Omit the pictures, then reproduce exactly the line bearing "Remove the ergerge row" and every line after it up to and including the last line of the entries below.

Extracted records: Begin

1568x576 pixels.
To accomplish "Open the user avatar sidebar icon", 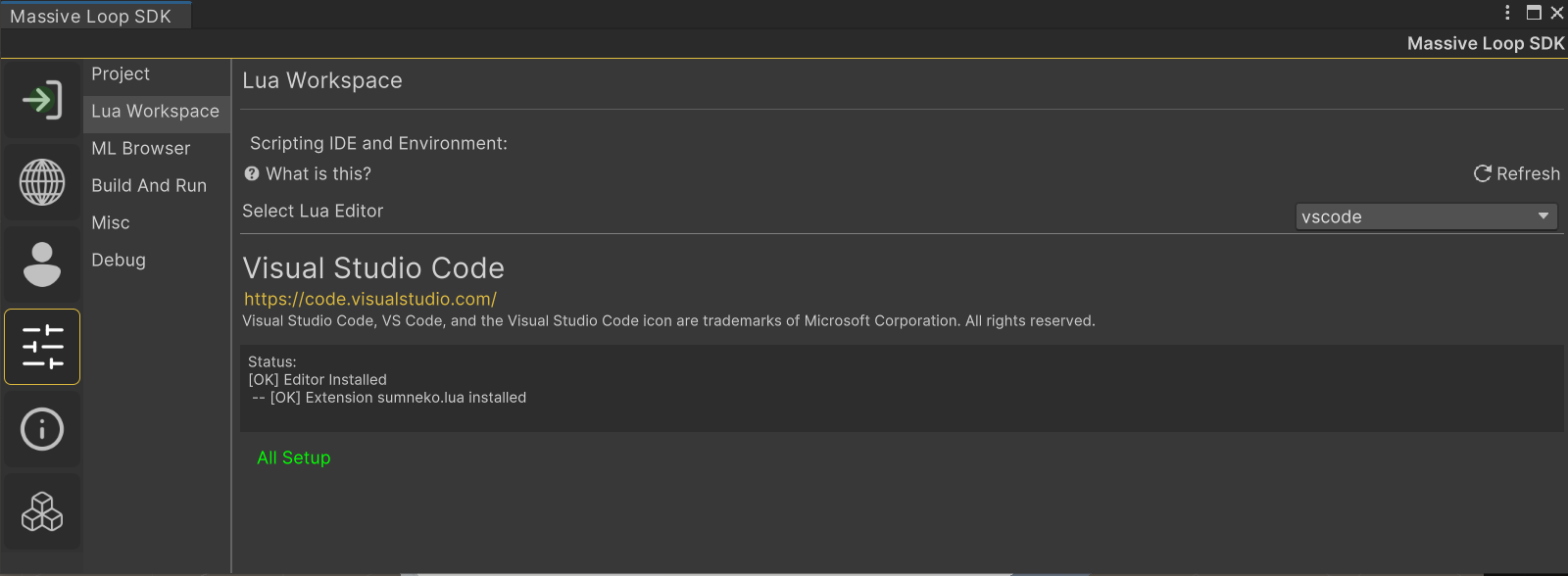I will click(x=42, y=264).
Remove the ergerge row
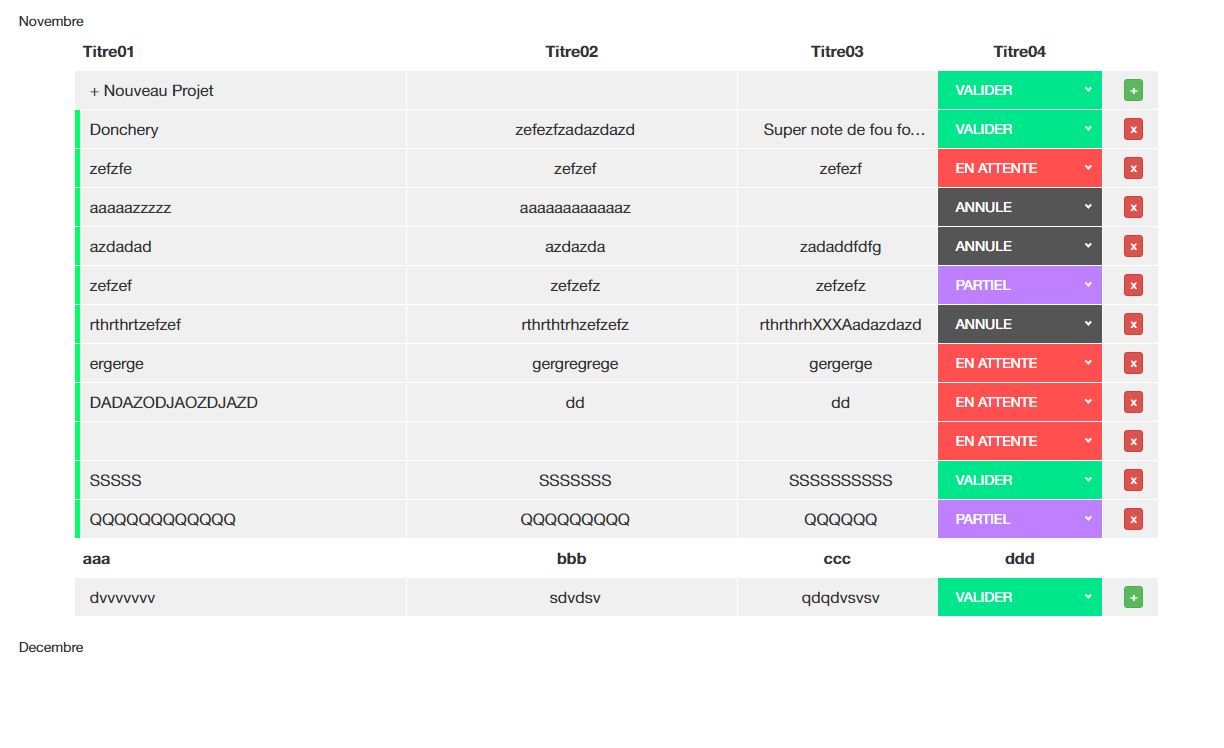The height and width of the screenshot is (748, 1224). 1132,363

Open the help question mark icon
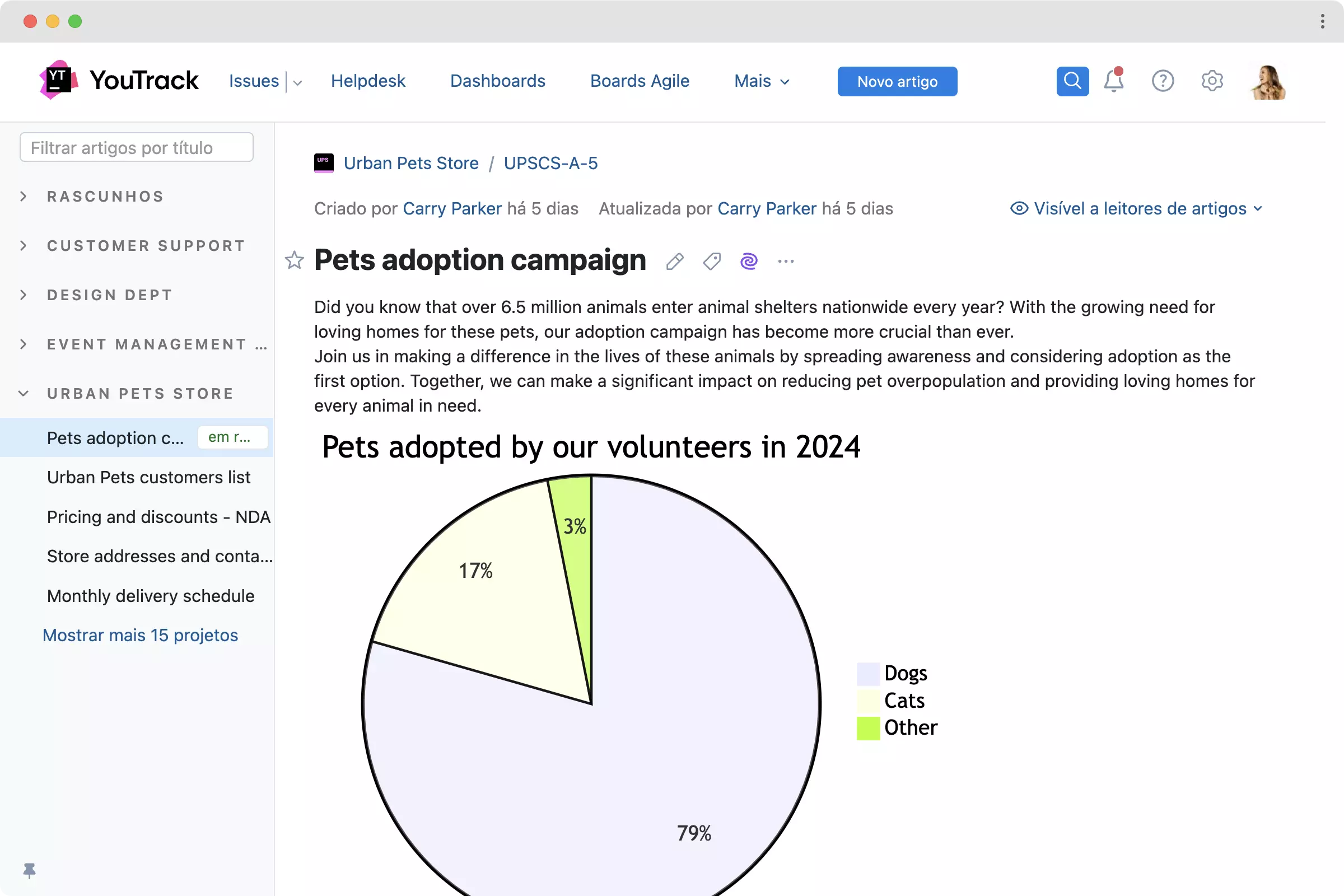(x=1163, y=81)
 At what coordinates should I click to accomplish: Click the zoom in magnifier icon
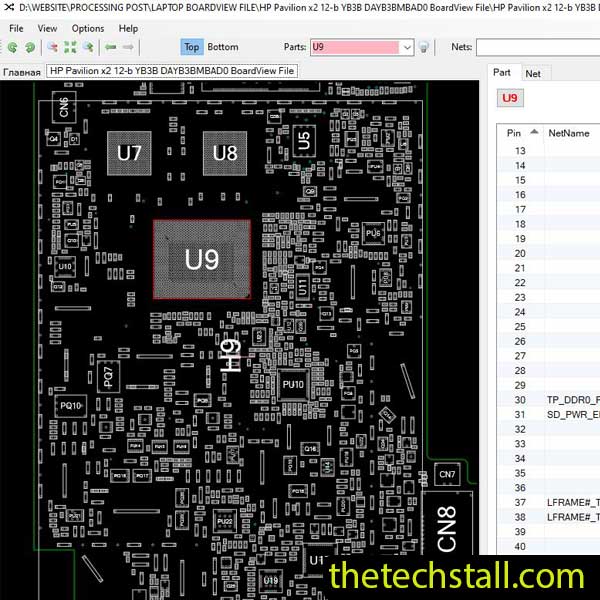(88, 47)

Extracted records: End

Written response:
Remove the ergerge row
The height and width of the screenshot is (748, 1224). 1132,363

Open the help question mark icon
(x=1163, y=81)
 At what coordinates should I click to accomplish: Click the zoom in magnifier icon
(88, 47)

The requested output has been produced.